EXERCISE DESCRIPTION :: Going through the data below, find how many lines include the word "Given", and reply with that number alone.

[Dataset entries]
==*==
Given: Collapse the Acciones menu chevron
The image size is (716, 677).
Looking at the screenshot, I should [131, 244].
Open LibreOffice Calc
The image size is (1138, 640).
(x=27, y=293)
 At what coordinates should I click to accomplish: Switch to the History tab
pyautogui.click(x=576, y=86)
==*==
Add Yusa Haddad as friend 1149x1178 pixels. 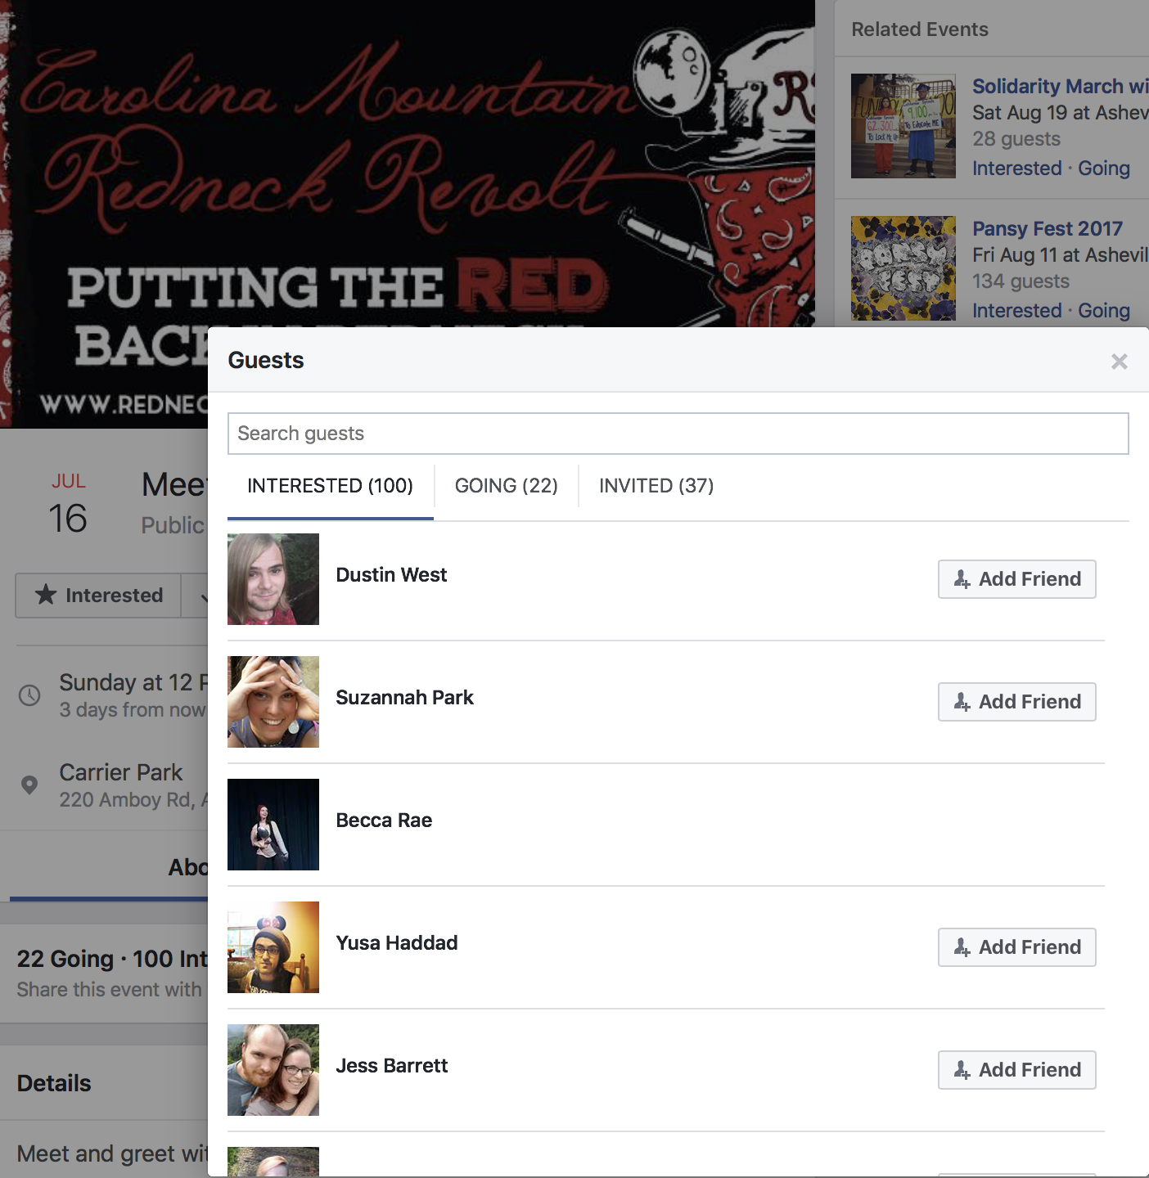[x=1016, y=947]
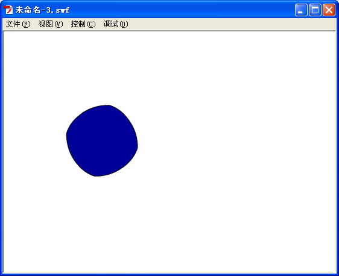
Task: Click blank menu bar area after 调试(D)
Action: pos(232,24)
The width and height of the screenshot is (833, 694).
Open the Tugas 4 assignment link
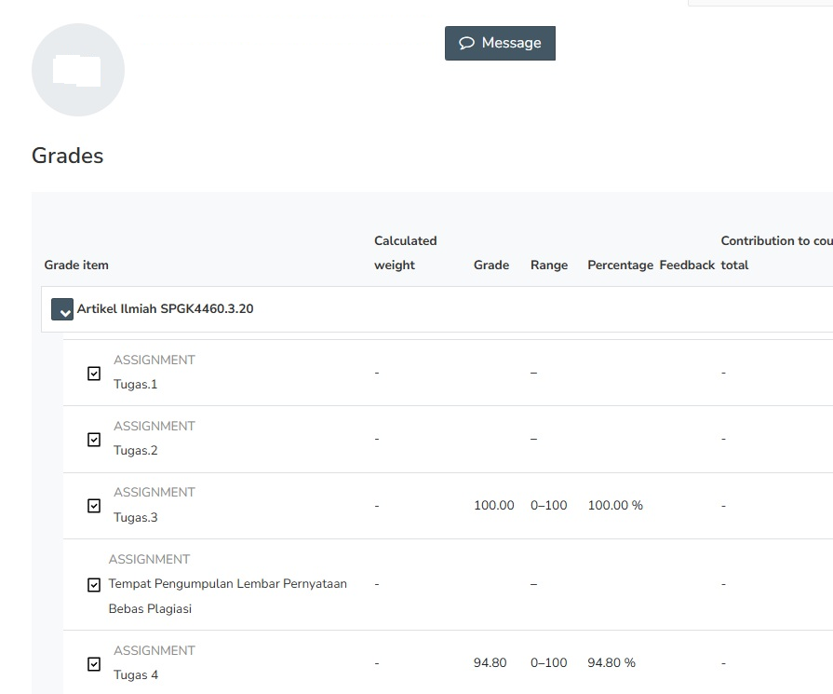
==*==
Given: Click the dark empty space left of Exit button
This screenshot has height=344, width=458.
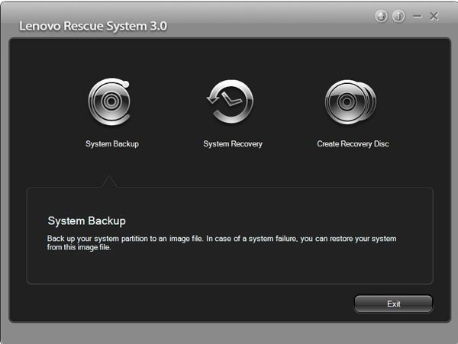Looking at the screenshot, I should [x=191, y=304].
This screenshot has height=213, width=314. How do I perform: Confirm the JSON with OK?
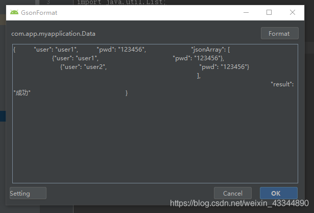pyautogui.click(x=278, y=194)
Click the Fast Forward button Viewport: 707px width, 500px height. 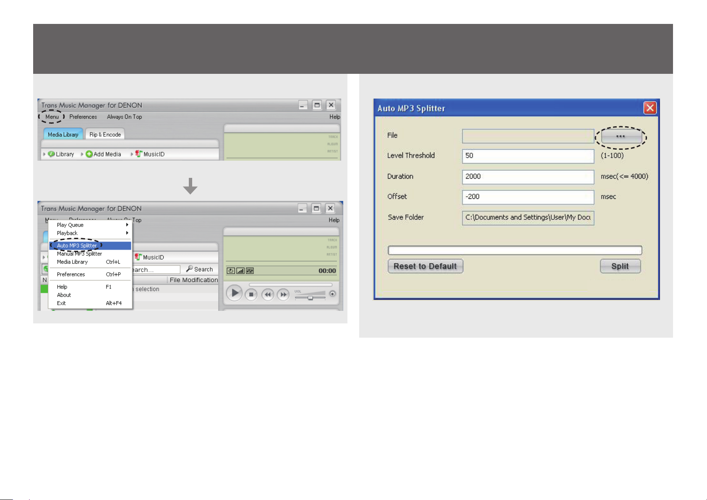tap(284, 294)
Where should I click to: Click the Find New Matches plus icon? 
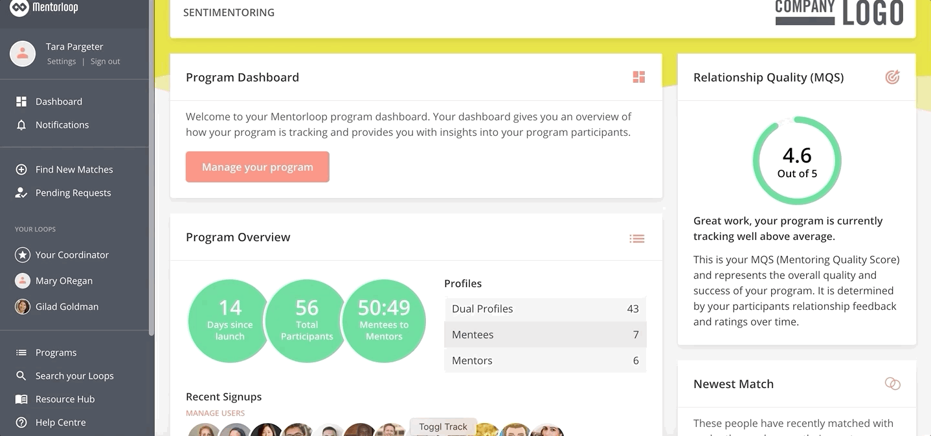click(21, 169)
==*==
WRITTEN ANSWER :: 2